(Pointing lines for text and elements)
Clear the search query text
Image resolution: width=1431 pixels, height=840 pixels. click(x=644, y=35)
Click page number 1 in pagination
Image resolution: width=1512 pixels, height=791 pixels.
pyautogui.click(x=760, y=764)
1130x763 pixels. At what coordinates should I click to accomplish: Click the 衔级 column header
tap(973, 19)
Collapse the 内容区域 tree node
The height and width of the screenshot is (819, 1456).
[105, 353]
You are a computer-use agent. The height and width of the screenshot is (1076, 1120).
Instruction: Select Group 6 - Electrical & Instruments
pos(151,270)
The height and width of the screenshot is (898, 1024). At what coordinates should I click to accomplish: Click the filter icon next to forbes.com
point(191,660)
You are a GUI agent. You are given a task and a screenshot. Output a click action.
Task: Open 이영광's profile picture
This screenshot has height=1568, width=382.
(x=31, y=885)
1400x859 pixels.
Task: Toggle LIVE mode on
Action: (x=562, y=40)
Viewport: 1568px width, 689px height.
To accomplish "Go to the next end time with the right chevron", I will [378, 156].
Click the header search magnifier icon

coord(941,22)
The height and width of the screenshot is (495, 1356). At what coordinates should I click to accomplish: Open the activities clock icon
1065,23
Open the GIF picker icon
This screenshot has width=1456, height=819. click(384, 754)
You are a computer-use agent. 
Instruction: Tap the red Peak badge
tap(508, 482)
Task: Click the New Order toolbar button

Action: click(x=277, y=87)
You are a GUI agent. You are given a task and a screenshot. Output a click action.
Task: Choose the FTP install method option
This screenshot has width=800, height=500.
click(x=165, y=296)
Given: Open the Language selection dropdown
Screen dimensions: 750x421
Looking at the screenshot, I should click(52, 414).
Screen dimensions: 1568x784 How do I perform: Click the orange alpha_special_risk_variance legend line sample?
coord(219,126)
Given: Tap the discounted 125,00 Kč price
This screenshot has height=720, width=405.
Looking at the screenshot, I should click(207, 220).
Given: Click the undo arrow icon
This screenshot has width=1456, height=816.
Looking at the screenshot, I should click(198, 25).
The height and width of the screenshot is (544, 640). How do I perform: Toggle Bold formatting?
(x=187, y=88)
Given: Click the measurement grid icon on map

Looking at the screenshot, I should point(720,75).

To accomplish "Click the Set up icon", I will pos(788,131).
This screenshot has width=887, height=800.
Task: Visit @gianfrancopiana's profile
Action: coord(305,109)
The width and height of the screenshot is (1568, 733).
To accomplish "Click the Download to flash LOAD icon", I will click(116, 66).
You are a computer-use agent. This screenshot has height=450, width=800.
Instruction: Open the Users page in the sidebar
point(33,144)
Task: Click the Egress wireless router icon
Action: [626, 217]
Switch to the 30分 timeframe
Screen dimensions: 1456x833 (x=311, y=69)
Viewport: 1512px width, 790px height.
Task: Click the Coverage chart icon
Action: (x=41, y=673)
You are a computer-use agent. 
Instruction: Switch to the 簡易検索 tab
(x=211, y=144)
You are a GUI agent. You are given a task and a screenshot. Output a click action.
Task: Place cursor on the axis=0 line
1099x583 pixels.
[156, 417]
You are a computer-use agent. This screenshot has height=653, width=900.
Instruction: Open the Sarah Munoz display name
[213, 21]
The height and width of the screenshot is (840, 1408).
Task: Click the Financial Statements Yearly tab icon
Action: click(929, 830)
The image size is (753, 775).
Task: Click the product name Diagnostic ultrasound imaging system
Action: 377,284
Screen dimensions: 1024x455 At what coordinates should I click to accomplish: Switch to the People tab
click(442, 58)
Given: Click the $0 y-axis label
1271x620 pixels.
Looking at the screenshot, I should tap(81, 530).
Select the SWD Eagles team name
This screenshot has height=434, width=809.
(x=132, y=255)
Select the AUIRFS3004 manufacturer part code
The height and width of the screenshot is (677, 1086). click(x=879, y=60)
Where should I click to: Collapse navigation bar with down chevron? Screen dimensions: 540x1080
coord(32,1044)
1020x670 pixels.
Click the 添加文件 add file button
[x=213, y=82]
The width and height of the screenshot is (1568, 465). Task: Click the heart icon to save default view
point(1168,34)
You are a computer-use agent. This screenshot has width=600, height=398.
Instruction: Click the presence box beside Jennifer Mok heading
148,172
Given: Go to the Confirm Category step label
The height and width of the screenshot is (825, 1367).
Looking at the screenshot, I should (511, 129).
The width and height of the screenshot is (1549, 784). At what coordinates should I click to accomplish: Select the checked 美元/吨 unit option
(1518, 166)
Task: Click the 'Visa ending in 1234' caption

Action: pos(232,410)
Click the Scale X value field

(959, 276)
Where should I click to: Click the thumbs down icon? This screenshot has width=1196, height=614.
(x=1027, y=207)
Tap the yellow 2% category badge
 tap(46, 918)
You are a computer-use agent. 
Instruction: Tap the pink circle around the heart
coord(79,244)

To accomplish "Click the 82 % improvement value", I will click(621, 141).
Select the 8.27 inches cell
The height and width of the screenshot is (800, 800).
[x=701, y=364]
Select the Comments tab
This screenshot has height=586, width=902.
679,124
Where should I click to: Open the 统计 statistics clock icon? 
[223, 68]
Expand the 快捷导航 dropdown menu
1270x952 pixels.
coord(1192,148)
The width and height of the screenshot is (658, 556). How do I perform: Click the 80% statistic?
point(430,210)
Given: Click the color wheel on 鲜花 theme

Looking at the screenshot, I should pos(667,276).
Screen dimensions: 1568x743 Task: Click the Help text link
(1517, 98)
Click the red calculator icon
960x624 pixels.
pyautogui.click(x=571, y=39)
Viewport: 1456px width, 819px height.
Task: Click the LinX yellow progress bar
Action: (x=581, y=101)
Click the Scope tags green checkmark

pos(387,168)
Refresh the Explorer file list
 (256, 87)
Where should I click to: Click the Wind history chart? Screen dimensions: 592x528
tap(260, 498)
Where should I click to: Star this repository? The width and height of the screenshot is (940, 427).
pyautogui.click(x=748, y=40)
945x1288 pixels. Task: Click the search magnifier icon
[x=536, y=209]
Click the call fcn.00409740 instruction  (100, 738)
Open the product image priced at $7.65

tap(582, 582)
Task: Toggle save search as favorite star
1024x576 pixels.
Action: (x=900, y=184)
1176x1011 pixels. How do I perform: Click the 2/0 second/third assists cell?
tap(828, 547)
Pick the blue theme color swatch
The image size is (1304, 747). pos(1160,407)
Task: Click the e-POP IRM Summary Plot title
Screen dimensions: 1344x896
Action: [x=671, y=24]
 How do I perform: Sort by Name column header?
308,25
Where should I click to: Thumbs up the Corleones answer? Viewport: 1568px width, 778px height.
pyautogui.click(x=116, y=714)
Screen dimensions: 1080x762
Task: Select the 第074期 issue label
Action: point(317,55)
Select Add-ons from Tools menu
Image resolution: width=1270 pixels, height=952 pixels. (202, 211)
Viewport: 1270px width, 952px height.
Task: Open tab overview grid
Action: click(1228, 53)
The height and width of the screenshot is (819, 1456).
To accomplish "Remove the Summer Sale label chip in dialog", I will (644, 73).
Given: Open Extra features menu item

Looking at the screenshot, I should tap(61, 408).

WHAT NEEDS TO BE DONE » Reproduce every line above word for word, from the first one to the last.

EXERCISE RESULT »
Clear the search query text
Image resolution: width=1431 pixels, height=840 pixels. click(x=644, y=35)
Click page number 1 in pagination
Image resolution: width=1512 pixels, height=791 pixels.
pyautogui.click(x=760, y=764)
1130x763 pixels. At what coordinates should I click to accomplish: Click the 衔级 column header
tap(973, 19)
Collapse the 内容区域 tree node
The height and width of the screenshot is (819, 1456).
[105, 353]
You are a computer-use agent. The height and width of the screenshot is (1076, 1120).
Instruction: Select Group 6 - Electrical & Instruments
pos(151,270)
The height and width of the screenshot is (898, 1024). At what coordinates should I click to accomplish: Click the filter icon next to forbes.com
point(191,660)
You are a GUI agent. You are given a task and a screenshot. Output a click action.
Task: Open 이영광's profile picture
This screenshot has height=1568, width=382.
(x=31, y=885)
1400x859 pixels.
Task: Toggle LIVE mode on
Action: (x=562, y=40)
Viewport: 1568px width, 689px height.
To accomplish "Go to the next end time with the right chevron", I will [378, 156].
Click the header search magnifier icon

coord(941,22)
The height and width of the screenshot is (495, 1356). At what coordinates should I click to accomplish: Open the activities clock icon
1065,23
Open the GIF picker icon
This screenshot has width=1456, height=819. click(384, 754)
You are a computer-use agent. 
Instruction: Tap the red Peak badge
tap(508, 482)
Task: Click the New Order toolbar button

Action: click(x=277, y=87)
You are a GUI agent. You are given a task and a screenshot. Output a click action.
Task: Choose the FTP install method option
This screenshot has width=800, height=500.
click(x=165, y=296)
Given: Open the Language selection dropdown
Screen dimensions: 750x421
Looking at the screenshot, I should click(52, 414).
Screen dimensions: 1568x784 How do I perform: Click the orange alpha_special_risk_variance legend line sample?
coord(219,126)
Given: Tap the discounted 125,00 Kč price
This screenshot has height=720, width=405.
Looking at the screenshot, I should click(207, 220).
Given: Click the undo arrow icon
This screenshot has width=1456, height=816.
Looking at the screenshot, I should click(198, 25).
The height and width of the screenshot is (544, 640). How do I perform: Toggle Bold formatting?
(x=187, y=88)
Given: Click the measurement grid icon on map

Looking at the screenshot, I should point(720,75).

To accomplish "Click the Set up icon", I will pos(788,131).
This screenshot has width=887, height=800.
Task: Visit @gianfrancopiana's profile
Action: coord(305,109)
The width and height of the screenshot is (1568, 733).
To accomplish "Click the Download to flash LOAD icon", I will click(116, 66).
You are a computer-use agent. This screenshot has height=450, width=800.
Instruction: Open the Users page in the sidebar
point(33,144)
Task: Click the Egress wireless router icon
Action: [626, 217]
Switch to the 30分 timeframe
Screen dimensions: 1456x833 (x=311, y=69)
Viewport: 1512px width, 790px height.
Task: Click the Coverage chart icon
Action: (x=41, y=673)
You are a computer-use agent. 
Instruction: Switch to the 簡易検索 tab
(x=211, y=144)
You are a GUI agent. You are given a task and a screenshot. Output a click action.
Task: Place cursor on the axis=0 line
1099x583 pixels.
[156, 417]
You are a computer-use agent. This screenshot has height=653, width=900.
Instruction: Open the Sarah Munoz display name
[213, 21]
The height and width of the screenshot is (840, 1408).
Task: Click the Financial Statements Yearly tab icon
Action: click(929, 830)
The image size is (753, 775).
Task: Click the product name Diagnostic ultrasound imaging system
Action: 377,284
Screen dimensions: 1024x455 At what coordinates should I click to accomplish: Switch to the People tab
click(442, 58)
Given: Click the $0 y-axis label
1271x620 pixels.
Looking at the screenshot, I should tap(81, 530).
Select the SWD Eagles team name
This screenshot has height=434, width=809.
(x=132, y=255)
Select the AUIRFS3004 manufacturer part code
The height and width of the screenshot is (677, 1086). click(x=879, y=60)
Where should I click to: Collapse navigation bar with down chevron? Screen dimensions: 540x1080
coord(32,1044)
1020x670 pixels.
Click the 添加文件 add file button
[x=213, y=82]
The width and height of the screenshot is (1568, 465). Task: Click the heart icon to save default view
point(1168,34)
You are a computer-use agent. This screenshot has width=600, height=398.
Instruction: Click the presence box beside Jennifer Mok heading
148,172
Given: Go to the Confirm Category step label
The height and width of the screenshot is (825, 1367).
Looking at the screenshot, I should (511, 129).
The width and height of the screenshot is (1549, 784). At what coordinates should I click to accomplish: Select the checked 美元/吨 unit option
(1518, 166)
Task: Click the 'Visa ending in 1234' caption

Action: pos(232,410)
Click the Scale X value field

(959, 276)
Where should I click to: Click the thumbs down icon? This screenshot has width=1196, height=614.
(x=1027, y=207)
Tap the yellow 2% category badge
 tap(46, 918)
You are a computer-use agent. 
Instruction: Tap the pink circle around the heart
coord(79,244)

To accomplish "Click the 82 % improvement value", I will click(621, 141).
Select the 8.27 inches cell
The height and width of the screenshot is (800, 800).
[x=701, y=364]
Select the Comments tab
This screenshot has height=586, width=902.
679,124
Where should I click to: Open the 统计 statistics clock icon? 
[223, 68]
Expand the 快捷导航 dropdown menu
1270x952 pixels.
coord(1192,148)
The width and height of the screenshot is (658, 556). How do I perform: Click the 80% statistic?
point(430,210)
Given: Click the color wheel on 鲜花 theme

Looking at the screenshot, I should pos(667,276).
Screen dimensions: 1568x743 Task: Click the Help text link
(1517, 98)
Click the red calculator icon
960x624 pixels.
pyautogui.click(x=571, y=39)
Viewport: 1456px width, 819px height.
Task: Click the LinX yellow progress bar
Action: (x=581, y=101)
Click the Scope tags green checkmark

pos(387,168)
Refresh the Explorer file list
 (256, 87)
Where should I click to: Click the Wind history chart? Screen dimensions: 592x528
tap(260, 498)
Where should I click to: Star this repository? The width and height of the screenshot is (940, 427).
pyautogui.click(x=748, y=40)
945x1288 pixels. Task: Click the search magnifier icon
[x=536, y=209]
Click the call fcn.00409740 instruction  (100, 738)
Open the product image priced at $7.65

tap(582, 582)
Task: Toggle save search as favorite star
1024x576 pixels.
Action: (x=900, y=184)
1176x1011 pixels. How do I perform: Click the 2/0 second/third assists cell?
tap(828, 547)
Pick the blue theme color swatch
The image size is (1304, 747). pos(1160,407)
Task: Click the e-POP IRM Summary Plot title
Screen dimensions: 1344x896
Action: [x=671, y=24]
 How do I perform: Sort by Name column header?
308,25
Where should I click to: Thumbs up the Corleones answer? Viewport: 1568px width, 778px height.
pyautogui.click(x=116, y=714)
Screen dimensions: 1080x762
Task: Select the 第074期 issue label
Action: point(317,55)
Select Add-ons from Tools menu
Image resolution: width=1270 pixels, height=952 pixels. (202, 211)
Viewport: 1270px width, 952px height.
Task: Open tab overview grid
Action: click(1228, 53)
The height and width of the screenshot is (819, 1456).
To accomplish "Remove the Summer Sale label chip in dialog", I will (644, 73).
Given: Open Extra features menu item

Looking at the screenshot, I should tap(61, 408).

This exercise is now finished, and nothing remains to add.